The framework for how judges operate, and the framework for contract law is quite different. Judges has quite a lot of agency and mobility to make common sense decisions. Contract law on other hand must be more rigid, and is designed around making the market more stable and secure.
In a copyright infringement case, a judge would look at license text and make a decision about its meaning. The lawyers would likely try to interpret "similar in spirit" by providing defining points from previous licenses, which a judgment can be based on. How much we trust such decision thus rest on our believes that judges in general can make a reasonable judgment.
> The framework for how judges operate, and the framework for contract law is quite different.
Only in that the latter is a proper subset of the former; more relevantly, in US law, explicit licenses (even gratuitous ones) are applied under contract law principles, so the framework for how judges operate with them is the same as for contracts.
> How much we trust such decision thus rest on our believes that judges in general can make a reasonable judgment.
No, it rests on how much we trust that and also trust that the only reasonable judgement based on the vague text is one that we would prefer.
If you're talking about Dolphin, read the article again. Nobody refused, but a few people couldn't be contacted - unlike Linux, Dolphin has never required real names from contributors, so this mostly consisted of a few people who contributed under an alias a few years ago before utterly vanishing from the Internet.
If you mouse over that graphic in the article it says 1 person refused. However, the article otherwise completely ignores that 1 person... (unless I missed it, both times ;) )
Hm? The graph on the page shows 4.5% of contacts being marked as "Unable to contact", while it shows a very small 0.5% as "Refused, Code Rewritten". Or is this graph wrong?
The only person I know that opposed the change was Scott Moreau, and from my understanding he only did it to be an annoyance (I have IRC logs that indicate this pretty clearly). Given his history with other projects[1,2] it's not a big surprise. This was solved by removing the broken and mostly unused Wayland support from Dolphin.
> In practice, GPLv3 only adds more restrictions to the license
Not at all. They say so themselves: GPLv3 adds compatibility with Apache v2, which GPLv2 lacks. This thus removes a restriction.
GPLv3 also clarifies some things from GPLv2, such as being explicit about being applicable not only to software, and giving a clearer meaning of what distributing software means. GPLv3 calls this "conveying".

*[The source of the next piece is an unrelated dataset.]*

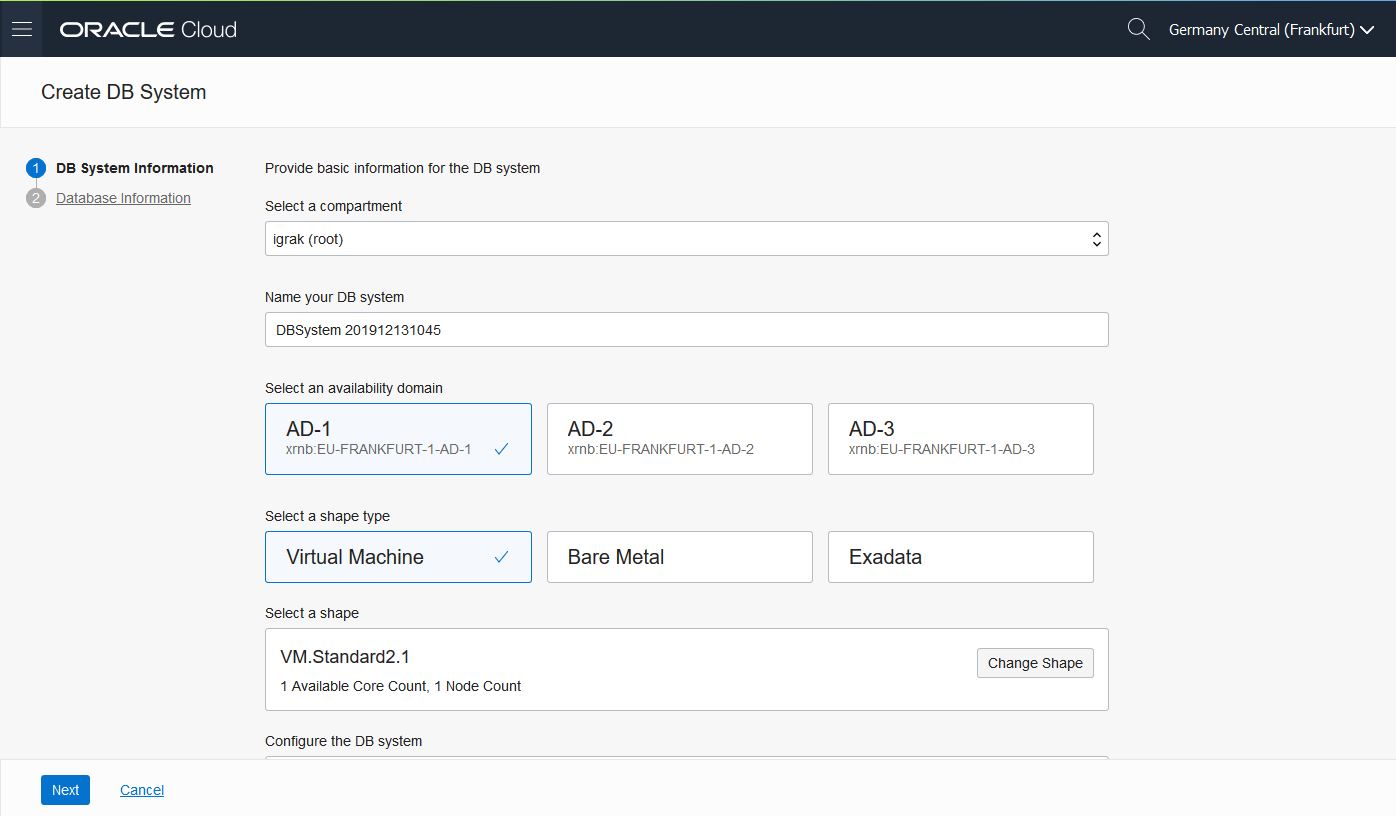The height and width of the screenshot is (816, 1396).
Task: Open DB System Information step
Action: [x=135, y=168]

That's not true at all. Read up on the different licenses. The reason v3 was created was to fight tivoization, where the code is realeased, but the hardware prevents loading updated copies. From the point of view of a company licensing their source, v3 is much more restrictive. It requires a lot more things than a more free license. Linux is famous for rejecting it because of that.
Yes, there's a benefit that you are compatible with other more strict licenses, but that's like saying moving from GPL to proprietary is less restrictive because then you are compatible with the rest of your proprietary code at your company. Being more compatible with less free licenses is not more free.
The statement "GPLv3 only adds more restrictions" is false, because it also removes some restrictions.
Whether you think you should allow Tivoisation or not is a different matter to the plain fact that there are things that GPLv3 allows which GPLv2 does not allow.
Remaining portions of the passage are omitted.